We are pleased to welcome a distinguished panel of plenary speakers to Helsinki. Below you will find the list of speakers with short biographies. Click on the titles of their talks to read their full abstracts.


  • Zhiming Bao, National University of Singapore
    • Title: Transfer is Transfer; Grammaticalization is Grammaticalization
    • Zhiming Bao is a linguist in the National University of Singapore with interests in two areas of research, phonology and contact linguistics. In contact linguistics, he argues for a system-based approach to contact-induced grammatical change, using data primarily from Singapore English. Currently, he is studying the substrate-lexifier interaction in the segmental inventories of New English, hoping to bring it to bear on the generative debate in loanword phonology.

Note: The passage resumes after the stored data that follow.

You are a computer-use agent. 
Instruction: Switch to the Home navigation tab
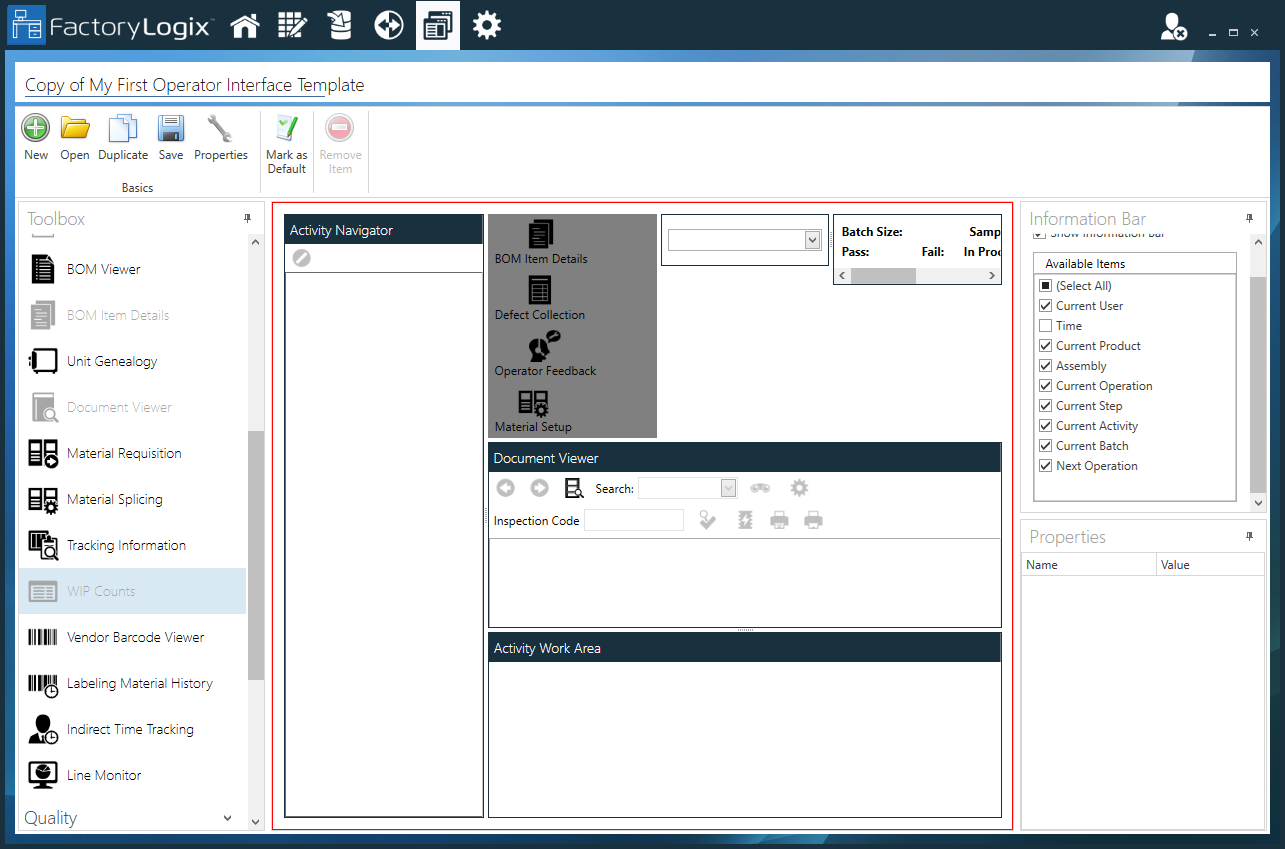(x=245, y=24)
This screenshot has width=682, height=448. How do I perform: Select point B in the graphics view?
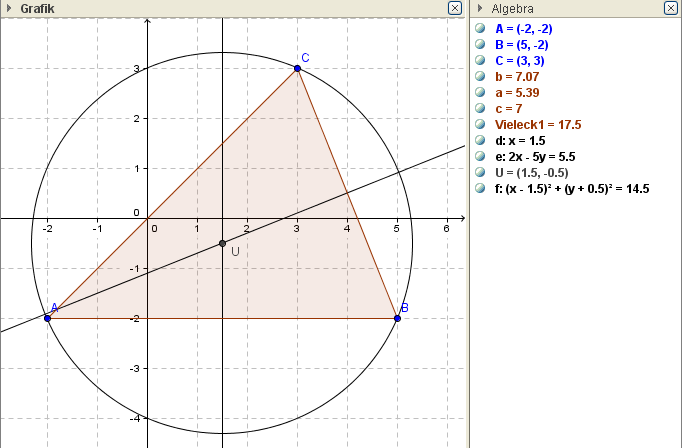[397, 318]
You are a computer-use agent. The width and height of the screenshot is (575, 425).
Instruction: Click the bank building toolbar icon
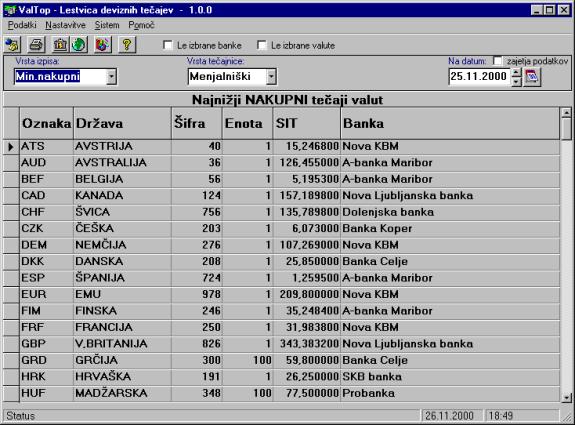[x=60, y=45]
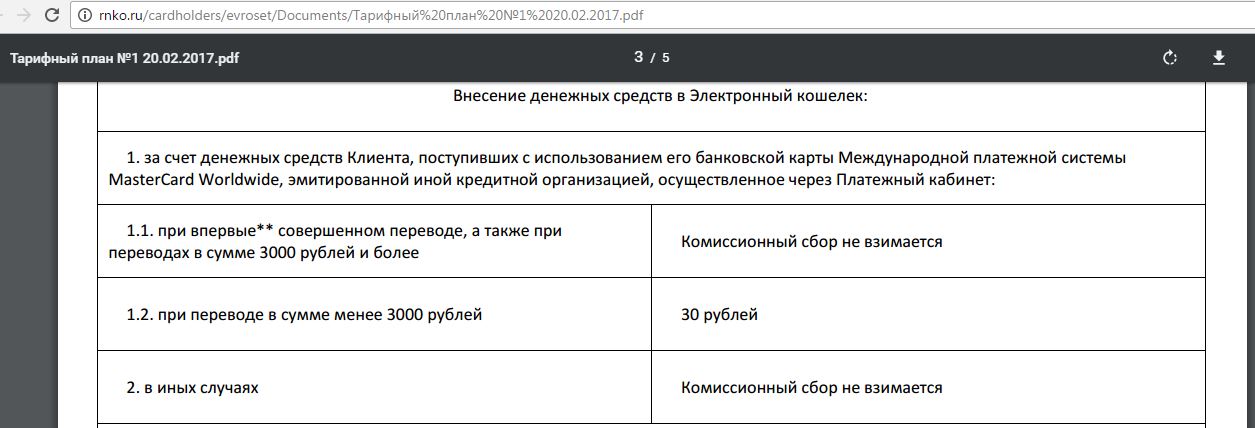This screenshot has width=1255, height=428.
Task: Rotate the PDF document clockwise
Action: [x=1170, y=58]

  • Jennifer Jenkins, University of Southampton
    • Title: National English for international universities. How paradoxical!
    • Jennifer Jenkins holds the Chair of Global Englishes at the University of Southampton, UK, where she founded and directs the Centre for Global Englishes. She has been researching English as a Lingua Franca for 25 years, and has published numerous journal articles and book chapters on the subject as well as three monographs (one currently in press) and a university coursebook, World Englishes, that will be published in 3rd edition in 2014 as Global Englishes.

  • Christian Mair, University of Freiburg
    • Title: From "English as a World Language" to "Global English in a Multilingual World": Mobilising the Study of World Englishes
    • Christian Mair was Assistant and, subsequently, Associate Professor in the English Department of the University of Innsbruck, Austria, before being appointed to a Chair in English Linguistics at the University of Freiburg in Germany in 1990. He has been involved in the compilation of several linguistic corpora (among them F-LOB and Frown, updates of the classic LOB and Brown corpora designed to make possible real-time studies of change in progress, and the Jamaican component of the International Corpus of English). His research over the past two decades has focussed on the corpus-based description of modern English grammar and regional variation and ongoing change in standard Englishes world-wide and resulted in the publication of several monographs (among them, with CUP, Infinitival clauses in English: a study of syntax in discourse, 1990, and Twentieth-century English: history, variation, and standardization, 2006) and more than 60 contributions to scholarly journals and edited works. He has held guest professorships at the Universities of Massachusetts at Amherst, Santiago de Compostela and Zurich and, from 2006 to 2012, was a member of the "Wissenschaftsrat," an advisory body to the German Federal Government and state governments.

  • Rajend Mesthrie, University of Cape Town
    • Title: Morphosyntactic typology, contact and variation: South African Englishes in relation to the Mouton World Atlas of Variation in English
    • Rajend Mesthrie is Professor of Linguistics at the University of Cape Town, where he holds a National Research Foundation chair on Migration, Language and Social Change. He is a past President of the Linguistics Society of Southern Africa (2001-2009) and a past head of the Linguistics Section at UCT (1998-2009). He has published in the field of Sociolinguistics, with special reference to language contact and variation in South Africa. He is consulting editor (and past co-editor) of English Today. Amongst his publications are Language in South Africa (CUP 2002), World Englishes (with Rakesh Bhatt, CUP 2008), and A Dictionary of South African Indian English (UCT Press, 2010).

  • Barbara Seidlhofer, University of Vienna
    • Title: The ELF Connection
    • Barbara Seidlhofer is Professor of English and Applied Linguistics at the University of Vienna. Her teaching and research focus on conceptual, descriptive and applied aspects of English as a global language, on which she has published widely. She is the founding director of the Vienna-Oxford International Corpus of English (VOICE) and has been conducting research within the EU project DYLAN (Language dynamics and management of diversity) into the implications of English as a lingua franca for European multilingualism and vice versa. Her most recent book is Understanding English as a Lingua Franca (OUP 2011). She is, with Anna Mauranen, editor of the new Journal of English as a Lingua Franca (De Gruyter Mouton).

  • Donald Winford, Ohio State University
    • Title: Toward an integrated framework for the study of post-colonial Englishes
    • Donald Winford did his undergraduate degree in English at King's College, University of London and his D. Phil. (Linguistics) at the University of York, England. He is currently Professor of Linguistics at the Ohio State University. His teaching and research interests are in creole linguistics, variationist sociolinguistics, contact linguistics, and African-American English. He is the author of Predication in Caribbean English Creoles (1993) and An Introduction to Contact Linguistics (2003). He has been editor of the Journal of Pidgin and Creole Languages since August 2001.